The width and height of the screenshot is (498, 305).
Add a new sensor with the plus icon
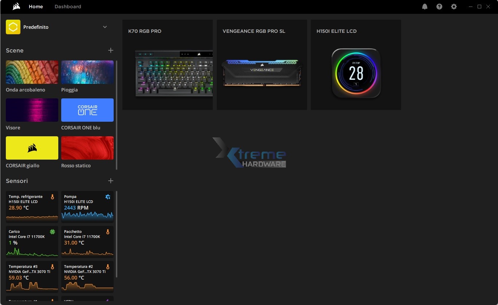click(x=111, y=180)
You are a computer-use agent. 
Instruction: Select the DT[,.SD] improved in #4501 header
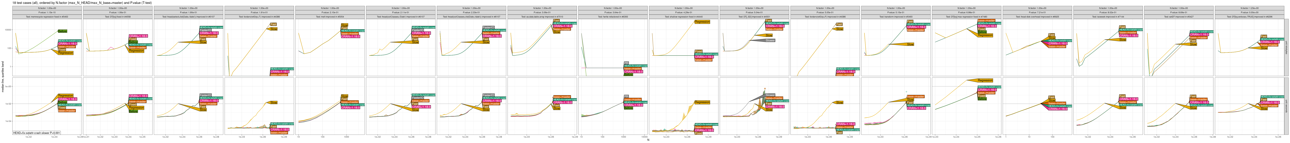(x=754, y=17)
---
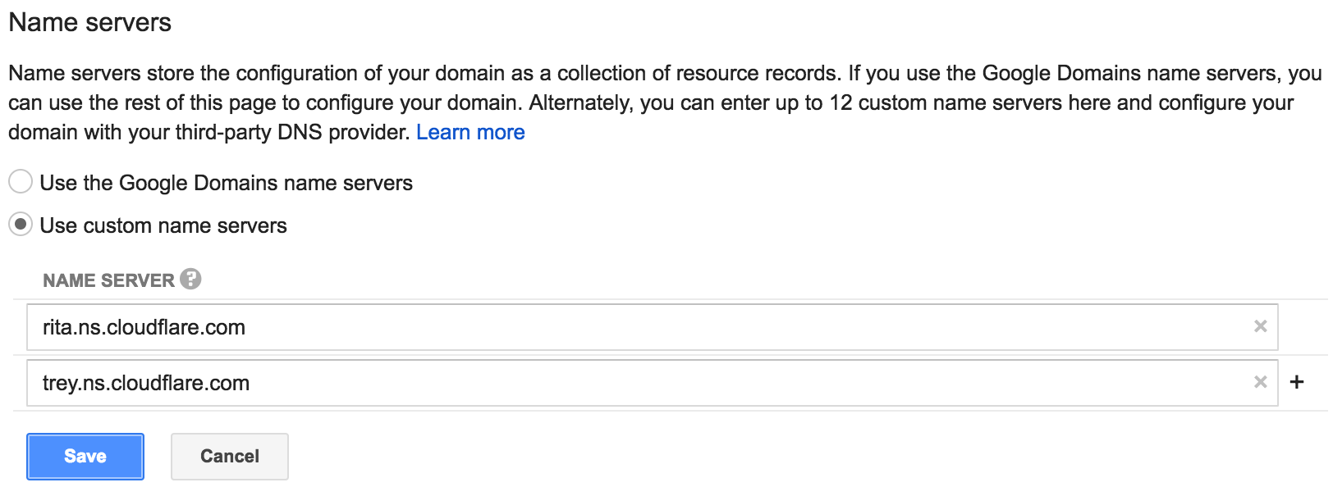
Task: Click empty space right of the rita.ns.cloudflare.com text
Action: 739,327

◆ SET PROBLEM
Format the part that opens with the line containing "The width and" and closes with the line containing "click(x=111, y=180)" as a Markdown table with the columns Row and Line, one numbered row per line, blank lines skipped. Leave the pictures out.

◆ REPLY
| Row | Line |
|---|---|
| 1 | The width and height of the screenshot is (498, 305). |
| 2 | Add a new sensor with the plus icon |
| 3 | click(x=111, y=180) |